-- Opening Marker --
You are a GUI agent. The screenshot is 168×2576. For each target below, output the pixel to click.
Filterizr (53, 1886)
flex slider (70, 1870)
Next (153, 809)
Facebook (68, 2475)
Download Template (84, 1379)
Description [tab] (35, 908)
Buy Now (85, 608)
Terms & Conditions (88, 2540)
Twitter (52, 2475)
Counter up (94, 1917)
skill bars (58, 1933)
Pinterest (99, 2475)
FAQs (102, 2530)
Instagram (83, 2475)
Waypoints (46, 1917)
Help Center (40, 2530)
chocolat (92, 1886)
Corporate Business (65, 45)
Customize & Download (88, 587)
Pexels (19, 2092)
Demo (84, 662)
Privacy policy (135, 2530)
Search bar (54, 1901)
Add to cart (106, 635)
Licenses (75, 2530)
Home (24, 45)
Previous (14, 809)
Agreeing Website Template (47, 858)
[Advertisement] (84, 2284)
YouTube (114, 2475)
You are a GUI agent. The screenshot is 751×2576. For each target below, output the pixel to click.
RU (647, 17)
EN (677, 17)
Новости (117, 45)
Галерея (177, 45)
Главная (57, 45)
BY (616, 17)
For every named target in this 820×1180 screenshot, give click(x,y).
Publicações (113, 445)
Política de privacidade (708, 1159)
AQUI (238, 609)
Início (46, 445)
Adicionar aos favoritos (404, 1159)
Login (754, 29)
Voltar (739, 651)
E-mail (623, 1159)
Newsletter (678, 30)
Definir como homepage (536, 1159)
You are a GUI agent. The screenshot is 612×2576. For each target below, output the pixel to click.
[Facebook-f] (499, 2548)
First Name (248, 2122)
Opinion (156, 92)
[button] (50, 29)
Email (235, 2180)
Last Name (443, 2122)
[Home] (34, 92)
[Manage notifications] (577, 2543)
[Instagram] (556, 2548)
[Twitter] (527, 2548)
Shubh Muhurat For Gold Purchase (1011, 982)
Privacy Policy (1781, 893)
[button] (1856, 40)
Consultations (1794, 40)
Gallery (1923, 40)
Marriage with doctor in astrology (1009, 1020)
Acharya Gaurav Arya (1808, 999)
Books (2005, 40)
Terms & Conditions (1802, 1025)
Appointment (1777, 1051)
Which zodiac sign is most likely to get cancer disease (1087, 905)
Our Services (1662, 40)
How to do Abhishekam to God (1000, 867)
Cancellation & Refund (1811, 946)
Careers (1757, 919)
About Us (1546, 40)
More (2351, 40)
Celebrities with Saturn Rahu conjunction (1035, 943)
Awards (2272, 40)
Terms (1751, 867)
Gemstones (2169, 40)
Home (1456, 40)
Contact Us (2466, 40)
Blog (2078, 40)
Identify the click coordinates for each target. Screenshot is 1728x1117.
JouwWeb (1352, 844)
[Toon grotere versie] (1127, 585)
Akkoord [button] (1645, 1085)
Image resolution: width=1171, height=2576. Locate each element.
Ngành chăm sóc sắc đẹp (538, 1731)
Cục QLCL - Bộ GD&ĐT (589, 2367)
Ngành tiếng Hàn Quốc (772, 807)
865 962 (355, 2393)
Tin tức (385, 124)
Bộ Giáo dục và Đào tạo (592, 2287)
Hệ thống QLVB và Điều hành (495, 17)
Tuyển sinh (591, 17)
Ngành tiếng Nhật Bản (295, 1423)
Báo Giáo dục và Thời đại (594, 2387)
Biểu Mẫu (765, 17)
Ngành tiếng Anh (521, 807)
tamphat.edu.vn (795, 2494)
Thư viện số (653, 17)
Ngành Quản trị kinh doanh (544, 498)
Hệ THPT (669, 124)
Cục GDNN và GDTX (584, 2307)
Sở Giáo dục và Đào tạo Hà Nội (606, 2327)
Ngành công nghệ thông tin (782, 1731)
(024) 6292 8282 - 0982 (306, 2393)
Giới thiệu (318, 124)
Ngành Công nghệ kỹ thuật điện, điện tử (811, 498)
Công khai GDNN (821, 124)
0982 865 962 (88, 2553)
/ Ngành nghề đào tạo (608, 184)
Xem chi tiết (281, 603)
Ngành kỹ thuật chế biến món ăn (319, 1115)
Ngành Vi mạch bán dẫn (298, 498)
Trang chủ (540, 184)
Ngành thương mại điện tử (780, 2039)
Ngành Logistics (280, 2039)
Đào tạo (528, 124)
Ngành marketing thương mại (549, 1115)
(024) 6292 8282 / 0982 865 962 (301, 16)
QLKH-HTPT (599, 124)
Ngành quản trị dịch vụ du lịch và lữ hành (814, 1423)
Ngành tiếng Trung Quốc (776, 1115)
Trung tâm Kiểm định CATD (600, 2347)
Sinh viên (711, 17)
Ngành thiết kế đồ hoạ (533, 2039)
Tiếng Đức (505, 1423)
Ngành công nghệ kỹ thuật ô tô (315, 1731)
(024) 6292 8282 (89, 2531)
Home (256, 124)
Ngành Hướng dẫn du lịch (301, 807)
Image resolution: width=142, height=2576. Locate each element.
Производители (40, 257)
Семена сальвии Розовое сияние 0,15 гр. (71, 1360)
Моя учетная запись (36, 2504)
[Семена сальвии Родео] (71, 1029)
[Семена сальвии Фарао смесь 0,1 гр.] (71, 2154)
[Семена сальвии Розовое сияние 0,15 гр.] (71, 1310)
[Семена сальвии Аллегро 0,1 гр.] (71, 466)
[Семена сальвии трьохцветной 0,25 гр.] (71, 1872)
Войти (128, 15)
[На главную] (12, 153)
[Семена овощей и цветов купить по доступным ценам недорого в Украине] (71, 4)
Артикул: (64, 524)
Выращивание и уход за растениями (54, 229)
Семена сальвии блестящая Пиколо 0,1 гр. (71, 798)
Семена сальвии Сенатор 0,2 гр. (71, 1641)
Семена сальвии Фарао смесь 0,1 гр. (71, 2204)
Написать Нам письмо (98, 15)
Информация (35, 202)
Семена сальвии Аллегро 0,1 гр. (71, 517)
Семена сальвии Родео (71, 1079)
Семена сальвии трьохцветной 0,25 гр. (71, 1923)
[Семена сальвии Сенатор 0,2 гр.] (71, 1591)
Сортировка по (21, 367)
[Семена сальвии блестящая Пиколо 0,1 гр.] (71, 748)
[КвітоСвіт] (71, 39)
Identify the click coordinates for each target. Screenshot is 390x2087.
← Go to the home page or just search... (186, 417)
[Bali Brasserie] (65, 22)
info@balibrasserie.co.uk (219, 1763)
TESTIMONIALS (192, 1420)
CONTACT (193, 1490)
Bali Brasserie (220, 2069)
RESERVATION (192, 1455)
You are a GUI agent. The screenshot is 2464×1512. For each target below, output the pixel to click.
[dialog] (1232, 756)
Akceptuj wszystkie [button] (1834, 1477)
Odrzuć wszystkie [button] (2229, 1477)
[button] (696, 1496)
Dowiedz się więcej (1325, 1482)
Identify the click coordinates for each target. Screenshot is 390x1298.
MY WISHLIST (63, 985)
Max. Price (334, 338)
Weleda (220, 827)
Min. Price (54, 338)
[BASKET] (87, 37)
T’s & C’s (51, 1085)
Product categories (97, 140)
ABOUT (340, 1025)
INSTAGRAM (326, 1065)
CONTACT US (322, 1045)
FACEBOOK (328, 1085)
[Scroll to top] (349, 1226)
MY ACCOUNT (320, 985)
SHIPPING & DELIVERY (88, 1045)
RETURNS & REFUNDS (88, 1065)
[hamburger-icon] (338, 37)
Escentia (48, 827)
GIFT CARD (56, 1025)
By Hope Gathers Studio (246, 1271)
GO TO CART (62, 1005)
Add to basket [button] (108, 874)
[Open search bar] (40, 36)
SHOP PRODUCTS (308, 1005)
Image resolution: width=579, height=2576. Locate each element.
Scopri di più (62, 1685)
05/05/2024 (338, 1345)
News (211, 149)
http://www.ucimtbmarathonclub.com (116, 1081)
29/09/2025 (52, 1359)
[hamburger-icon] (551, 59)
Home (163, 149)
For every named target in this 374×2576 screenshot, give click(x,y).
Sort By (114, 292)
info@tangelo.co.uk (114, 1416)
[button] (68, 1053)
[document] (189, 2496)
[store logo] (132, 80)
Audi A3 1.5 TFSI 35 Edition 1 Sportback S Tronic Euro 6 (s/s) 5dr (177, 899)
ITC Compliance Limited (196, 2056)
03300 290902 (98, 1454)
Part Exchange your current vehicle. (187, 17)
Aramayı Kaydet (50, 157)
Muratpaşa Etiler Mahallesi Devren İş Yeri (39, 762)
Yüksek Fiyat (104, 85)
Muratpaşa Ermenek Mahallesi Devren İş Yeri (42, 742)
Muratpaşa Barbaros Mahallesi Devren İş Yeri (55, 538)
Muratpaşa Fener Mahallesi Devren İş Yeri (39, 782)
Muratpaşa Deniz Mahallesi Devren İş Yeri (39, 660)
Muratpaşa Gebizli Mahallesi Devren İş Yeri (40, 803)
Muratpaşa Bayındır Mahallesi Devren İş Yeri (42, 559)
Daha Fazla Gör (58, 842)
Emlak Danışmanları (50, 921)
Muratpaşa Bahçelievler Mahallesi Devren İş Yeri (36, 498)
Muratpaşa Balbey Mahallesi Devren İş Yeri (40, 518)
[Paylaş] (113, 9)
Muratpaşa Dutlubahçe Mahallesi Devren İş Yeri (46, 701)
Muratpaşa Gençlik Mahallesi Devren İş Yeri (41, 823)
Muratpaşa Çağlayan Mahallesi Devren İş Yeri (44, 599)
-- Closing Marker --
▸ Exercise requirements: Read the records above. Show each line that has the string "target".

▸ Reply to the exercise:
You are a GUI agent. The screenshot is 168×2576. For each target below, output the pixel to click.
You are a GUI agent. The screenshot is 751×2576. For each target below, output the pixel to click.
For every named target in this 820×1180 screenshot, give click(x,y).
You are a GUI agent. The screenshot is 612×2576. For each target below, output the pixel to click.
Identify the click coordinates for each target. Screenshot is 1728x1117.
Identify the click coordinates for each target. Screenshot is 390x2087.
You are a GUI agent. The screenshot is 2464×1512. For each target below, output the pixel to click.
Identify the click coordinates for each target. Screenshot is 390x1298.
For every named target in this 374×2576 screenshot, give click(x,y).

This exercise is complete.